DeSantis has executive privilege, a judge ruled, setting up legal battle over secrecy
Published in News & Features
TAMPA, Fla. — Gov. Ron DeSantis has been eyeing a run for president, but he’s not waiting until 2024 to assert one of the most contested legal rights associated with that office.
In multiple lawsuits, DeSantis’ lawyers have claimed that the governor wields executive privilege, a special right invoked by U.S. presidents that shields them from disclosing information of their choosing.
Yet in a bombshell decision last month in an otherwise little-noticed lawsuit, a Tallahassee judge agreed with DeSantis’ attorneys that he, too, possesses executive privilege.
The case, which is being appealed, sets up a high-stakes test of Florida’s government transparency laws — widely considered among the most open in the country. If higher courts uphold that DeSantis has the right to shield certain records, it could dramatically hinder the public’s ability to pry information out of the state, open government advocates warn.
The Tampa Bay Times is joining other media outlets in preparing a friend of the court brief in the appeal, advocating against the withholding of records.
“We consent to be governed and don’t elect public officials to act without accountability,” said Michael Barfield, director of public access with the Florida Center for Government Accountability in Tallahassee. The group has sued the DeSantis administration in separate cases over records related to Florida’s flights transporting migrants from Texas to Martha’s Vineyard.
Barfield said that the DeSantis administration had likely been asserting executive privilege in multiple cases in hopes of having a higher court set a precedent that could be applied in other lawsuits.
“This has been a calculated effort to establish executive privilege so the governor has no accountability to the public,” Barfield said.

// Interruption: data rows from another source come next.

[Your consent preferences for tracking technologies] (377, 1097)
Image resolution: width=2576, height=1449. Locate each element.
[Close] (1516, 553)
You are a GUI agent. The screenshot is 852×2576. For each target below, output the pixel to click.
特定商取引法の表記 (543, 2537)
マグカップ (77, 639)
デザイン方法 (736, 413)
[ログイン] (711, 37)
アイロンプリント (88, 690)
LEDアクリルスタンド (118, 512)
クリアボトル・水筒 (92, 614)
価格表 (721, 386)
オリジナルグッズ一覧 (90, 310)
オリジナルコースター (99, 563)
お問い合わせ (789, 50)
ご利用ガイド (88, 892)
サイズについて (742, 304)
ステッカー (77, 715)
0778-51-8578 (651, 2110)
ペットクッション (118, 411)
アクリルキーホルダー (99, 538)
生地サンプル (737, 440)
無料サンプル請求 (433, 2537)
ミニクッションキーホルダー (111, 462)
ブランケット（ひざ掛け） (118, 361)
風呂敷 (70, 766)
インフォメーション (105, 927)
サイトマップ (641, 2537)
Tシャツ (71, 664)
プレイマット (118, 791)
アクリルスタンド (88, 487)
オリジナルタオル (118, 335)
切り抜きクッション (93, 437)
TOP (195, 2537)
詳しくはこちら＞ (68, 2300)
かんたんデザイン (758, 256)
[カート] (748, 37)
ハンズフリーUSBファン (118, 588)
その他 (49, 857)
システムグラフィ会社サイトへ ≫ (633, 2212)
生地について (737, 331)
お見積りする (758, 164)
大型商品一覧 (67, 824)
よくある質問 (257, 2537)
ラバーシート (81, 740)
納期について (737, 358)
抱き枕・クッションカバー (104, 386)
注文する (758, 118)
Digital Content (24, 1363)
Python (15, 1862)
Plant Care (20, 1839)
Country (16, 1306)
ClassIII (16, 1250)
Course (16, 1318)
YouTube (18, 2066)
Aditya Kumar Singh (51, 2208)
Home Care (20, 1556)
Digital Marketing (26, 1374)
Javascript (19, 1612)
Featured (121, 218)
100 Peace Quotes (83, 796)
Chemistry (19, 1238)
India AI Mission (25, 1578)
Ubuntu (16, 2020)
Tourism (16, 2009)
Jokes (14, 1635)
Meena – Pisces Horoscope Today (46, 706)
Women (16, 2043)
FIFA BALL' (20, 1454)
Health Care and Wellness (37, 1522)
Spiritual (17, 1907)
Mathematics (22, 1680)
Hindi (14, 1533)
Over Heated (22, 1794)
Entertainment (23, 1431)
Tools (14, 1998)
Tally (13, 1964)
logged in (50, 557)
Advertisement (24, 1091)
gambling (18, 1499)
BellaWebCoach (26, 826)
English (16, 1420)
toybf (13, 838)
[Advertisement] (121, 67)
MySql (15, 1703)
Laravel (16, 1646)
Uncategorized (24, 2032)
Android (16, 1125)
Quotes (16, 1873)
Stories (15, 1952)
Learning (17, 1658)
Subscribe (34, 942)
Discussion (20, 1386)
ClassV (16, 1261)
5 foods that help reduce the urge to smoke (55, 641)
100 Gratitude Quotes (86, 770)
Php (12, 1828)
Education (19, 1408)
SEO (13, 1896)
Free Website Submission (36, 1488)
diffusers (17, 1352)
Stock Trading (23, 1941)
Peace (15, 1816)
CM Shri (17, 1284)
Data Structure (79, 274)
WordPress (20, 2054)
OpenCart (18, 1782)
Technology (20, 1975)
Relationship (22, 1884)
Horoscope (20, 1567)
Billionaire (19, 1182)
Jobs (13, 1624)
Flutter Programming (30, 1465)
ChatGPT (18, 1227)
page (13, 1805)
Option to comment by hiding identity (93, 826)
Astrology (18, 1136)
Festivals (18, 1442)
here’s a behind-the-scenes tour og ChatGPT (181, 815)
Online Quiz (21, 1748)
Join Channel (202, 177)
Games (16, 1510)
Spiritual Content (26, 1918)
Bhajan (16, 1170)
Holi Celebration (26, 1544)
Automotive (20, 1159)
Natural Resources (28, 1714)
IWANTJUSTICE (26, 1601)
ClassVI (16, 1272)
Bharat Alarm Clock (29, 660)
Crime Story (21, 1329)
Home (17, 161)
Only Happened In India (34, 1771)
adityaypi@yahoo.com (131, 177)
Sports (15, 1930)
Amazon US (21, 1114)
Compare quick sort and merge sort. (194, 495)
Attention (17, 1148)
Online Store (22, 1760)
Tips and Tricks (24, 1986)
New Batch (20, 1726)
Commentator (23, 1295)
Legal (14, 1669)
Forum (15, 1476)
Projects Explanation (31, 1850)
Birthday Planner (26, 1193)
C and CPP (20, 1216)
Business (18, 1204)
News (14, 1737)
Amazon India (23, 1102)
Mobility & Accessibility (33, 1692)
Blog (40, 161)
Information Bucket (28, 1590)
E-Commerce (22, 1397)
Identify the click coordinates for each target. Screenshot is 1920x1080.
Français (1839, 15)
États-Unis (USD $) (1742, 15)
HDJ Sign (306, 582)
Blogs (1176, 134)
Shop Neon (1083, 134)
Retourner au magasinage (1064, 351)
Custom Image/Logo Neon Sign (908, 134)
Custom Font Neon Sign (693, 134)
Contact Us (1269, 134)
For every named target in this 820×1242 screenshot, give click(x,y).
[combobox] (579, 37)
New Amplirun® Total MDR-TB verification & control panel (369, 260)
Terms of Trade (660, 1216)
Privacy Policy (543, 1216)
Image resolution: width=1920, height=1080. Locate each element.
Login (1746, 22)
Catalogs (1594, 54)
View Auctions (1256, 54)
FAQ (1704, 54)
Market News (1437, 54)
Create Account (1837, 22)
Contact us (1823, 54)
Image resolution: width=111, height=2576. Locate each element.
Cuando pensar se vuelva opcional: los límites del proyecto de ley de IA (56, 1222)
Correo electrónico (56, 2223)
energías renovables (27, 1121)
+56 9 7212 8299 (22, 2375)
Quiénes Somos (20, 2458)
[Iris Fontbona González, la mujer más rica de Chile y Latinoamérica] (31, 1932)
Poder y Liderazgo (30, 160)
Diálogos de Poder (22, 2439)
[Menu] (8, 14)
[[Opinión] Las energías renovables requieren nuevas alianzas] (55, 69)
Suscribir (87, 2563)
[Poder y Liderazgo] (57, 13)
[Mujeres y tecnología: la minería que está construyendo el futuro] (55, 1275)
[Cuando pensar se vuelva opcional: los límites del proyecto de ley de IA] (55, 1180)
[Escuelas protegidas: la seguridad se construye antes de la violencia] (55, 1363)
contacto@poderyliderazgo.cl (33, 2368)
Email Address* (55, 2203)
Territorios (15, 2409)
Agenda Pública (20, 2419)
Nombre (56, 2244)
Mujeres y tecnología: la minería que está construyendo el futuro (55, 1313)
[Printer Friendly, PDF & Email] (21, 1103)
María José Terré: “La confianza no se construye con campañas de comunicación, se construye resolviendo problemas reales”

Catherine Cameron, a Stetson University professor specializing in media law, said she searched through previous cases and could find no instance of a Florida governor asserting executive privilege before DeSantis. Executive privilege is not mentioned in the state Constitution nor state law, unlike the public’s right to records, which is enshrined in both.
The governor’s office declined to answer emailed questions about its claim of executive privilege, directing a reporter to its legal filings.